The company has applied, but when progress was slow, it acquired a company that is already a member of MSA, NASCO. In the process, XXII also acquired production equipment on the cheap. All seemed to go well, the company cleaned up its balance sheet, applied for the NYSE market, and the shares started a phenomenal rally (see graph below) in anticipation of NYSE listing and approval of the NASCO acquisition.
However, the latter has still not materialized, and the shares have fallen back heavily. In an update, the company announced:
- A $45M three-year shelf registration
- A road show to U.S. institutional investors and brokers (early June)
- The approval for the NASCO acquisition is "close to being finalized"
- A 10-day trip to Asia to talk with possible joint-venture partners
- The valuable IP gives the company some downside risk protection, as these are validated by BAT.
- Upon approval of the NASCO acquisition, which can come at any moment, the company can produce, market and sell its two premium brands in the U.S.
- The Asia trip, compared with the war-chest from the shelf registration, could provide fairly rapid entry into other countries where the regulatory burden is often less onerous.
The company expects NASCO approval to arrive pretty soon. When that happens, it is highly likely to produce a resumption of the aborted rally. The company is all set to start distributing Red Sun cigarettes in the U.S. in the summer, if approved. You can read here that they have been ready for quite some time.
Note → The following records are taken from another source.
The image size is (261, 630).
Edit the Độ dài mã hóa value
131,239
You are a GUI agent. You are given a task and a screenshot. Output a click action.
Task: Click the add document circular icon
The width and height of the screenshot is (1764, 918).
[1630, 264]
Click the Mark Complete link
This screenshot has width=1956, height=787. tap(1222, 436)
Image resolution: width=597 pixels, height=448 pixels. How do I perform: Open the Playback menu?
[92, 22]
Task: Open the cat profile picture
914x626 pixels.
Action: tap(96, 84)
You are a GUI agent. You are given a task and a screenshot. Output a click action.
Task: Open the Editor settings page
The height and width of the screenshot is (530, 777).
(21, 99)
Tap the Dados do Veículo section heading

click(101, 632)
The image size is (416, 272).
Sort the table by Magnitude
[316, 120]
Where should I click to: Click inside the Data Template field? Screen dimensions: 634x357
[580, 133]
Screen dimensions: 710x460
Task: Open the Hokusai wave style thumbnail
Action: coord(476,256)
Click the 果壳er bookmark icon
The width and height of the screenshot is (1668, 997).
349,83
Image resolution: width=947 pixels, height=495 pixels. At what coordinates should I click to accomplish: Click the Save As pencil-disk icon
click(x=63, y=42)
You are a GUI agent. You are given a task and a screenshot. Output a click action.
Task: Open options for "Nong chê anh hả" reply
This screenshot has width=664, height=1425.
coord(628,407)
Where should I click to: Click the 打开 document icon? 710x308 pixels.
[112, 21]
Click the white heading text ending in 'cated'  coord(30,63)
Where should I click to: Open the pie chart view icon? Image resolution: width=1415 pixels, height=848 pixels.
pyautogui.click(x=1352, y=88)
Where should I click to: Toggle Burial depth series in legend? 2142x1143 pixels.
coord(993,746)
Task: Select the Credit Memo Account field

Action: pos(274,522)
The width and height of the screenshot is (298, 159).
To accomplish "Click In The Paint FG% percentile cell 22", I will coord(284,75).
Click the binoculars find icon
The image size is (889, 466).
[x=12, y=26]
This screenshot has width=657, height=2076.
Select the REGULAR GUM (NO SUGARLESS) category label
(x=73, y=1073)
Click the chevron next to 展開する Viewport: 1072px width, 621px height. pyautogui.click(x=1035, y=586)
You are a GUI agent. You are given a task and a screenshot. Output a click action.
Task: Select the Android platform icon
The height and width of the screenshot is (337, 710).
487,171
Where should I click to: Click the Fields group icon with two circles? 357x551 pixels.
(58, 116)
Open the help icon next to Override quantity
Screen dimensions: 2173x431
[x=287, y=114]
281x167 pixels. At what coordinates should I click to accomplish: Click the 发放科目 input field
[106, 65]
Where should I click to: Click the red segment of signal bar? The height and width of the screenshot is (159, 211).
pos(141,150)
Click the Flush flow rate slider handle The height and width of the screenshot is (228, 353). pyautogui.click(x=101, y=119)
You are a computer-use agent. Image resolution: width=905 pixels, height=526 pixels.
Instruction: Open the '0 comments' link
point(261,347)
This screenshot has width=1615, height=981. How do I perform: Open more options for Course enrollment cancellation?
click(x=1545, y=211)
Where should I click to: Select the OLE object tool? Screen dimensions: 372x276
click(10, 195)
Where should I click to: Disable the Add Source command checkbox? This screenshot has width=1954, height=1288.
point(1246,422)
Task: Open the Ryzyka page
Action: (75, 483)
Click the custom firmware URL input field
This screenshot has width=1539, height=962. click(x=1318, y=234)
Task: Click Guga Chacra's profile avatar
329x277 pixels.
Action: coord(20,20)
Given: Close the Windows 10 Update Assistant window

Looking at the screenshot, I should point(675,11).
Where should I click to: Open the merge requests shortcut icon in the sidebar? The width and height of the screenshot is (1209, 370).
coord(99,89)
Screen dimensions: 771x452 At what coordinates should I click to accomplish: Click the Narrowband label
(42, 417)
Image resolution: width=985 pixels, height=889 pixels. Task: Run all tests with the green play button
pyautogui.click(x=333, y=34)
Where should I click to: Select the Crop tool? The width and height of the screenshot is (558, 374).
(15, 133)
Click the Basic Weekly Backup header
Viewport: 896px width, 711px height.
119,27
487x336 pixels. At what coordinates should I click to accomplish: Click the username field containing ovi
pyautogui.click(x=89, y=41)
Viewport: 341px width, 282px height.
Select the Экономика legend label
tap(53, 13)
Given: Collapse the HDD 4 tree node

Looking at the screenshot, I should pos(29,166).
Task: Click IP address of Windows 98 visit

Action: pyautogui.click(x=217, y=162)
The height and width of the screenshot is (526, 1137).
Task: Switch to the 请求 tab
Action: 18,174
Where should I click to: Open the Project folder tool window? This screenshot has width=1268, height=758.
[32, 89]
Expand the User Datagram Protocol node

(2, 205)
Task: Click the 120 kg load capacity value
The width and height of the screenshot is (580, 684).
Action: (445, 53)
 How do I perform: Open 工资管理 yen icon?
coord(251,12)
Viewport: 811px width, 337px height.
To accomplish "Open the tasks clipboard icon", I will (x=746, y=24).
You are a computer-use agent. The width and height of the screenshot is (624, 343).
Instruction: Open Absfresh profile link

The third company which is due for a rebound is Solazyme. This is a company which has unique capabilities. SZYM is able to produce designer oils from plant-based sugars with the help of algae. Commercial production has already started in one factory, with a much bigger factory almost ready to come online.
Again, there exists some really good deep research on the company on Seeking Alpha, in the form of the articles from Kevin Quon, so we refer to those for a much more extensive take on the fundamentals. What you have to realize is that:
- SZYM is not just another biofuels company, but one that can design specific (high value-added) oils and quickly mass produce these.
- This capability is unique and opens up multiple revenue streams
For instance, the company basically stumbled on a skincare product (Algenist), Encapso, a drilling lubricant that speeds up drilling for hydrocarbons, oils that Unilever uses in soap, and it already produces four different oils in the Clinton/Galva plant that has just come online. The second, much bigger (100,000 MT) plant at Moema in Brazil is about to come into production as well. Yet, the share price has taken a really big hit:
As you can see, the shares were trading above $14 as recently as last March, but are now lingering at $9. What's going on?
- The company did a fairly large financing of just over $200M in order to take advantage of growth additional opportunities
- Start-up problems at Moema, which aren't the company's fault [there are problems with power and steam supply from Bunge's (NYSE:BG) facility], but have delayed the time-lines a bit, and management expects limited or no impact on the ramping-up of production.
We think the shares have taken too big a hit on this delay. Yes, it is still making a fairly substantial loss ($30.5M), but that's not terribly relevant at this stage, and it has sufficient cash ($336M) to see through the ramping-up of production.
Revenues are growing at triple rate and production in the two new plants will ramp-up this year. The shares are also oversold, with an RSI well below 30.
We think it's time to start accumulating the shares of this exciting growth play at these levels. Further sell-offs should be aggressively bought unless caused by some kind of disaster.
Disclosure: I am long FENG, XXII, SZYM. I wrote this article myself, and it expresses my own opinions. I am not receiving compensation for it (other than from Seeking Alpha). I have no business relationship with any company whose stock is mentioned in this article.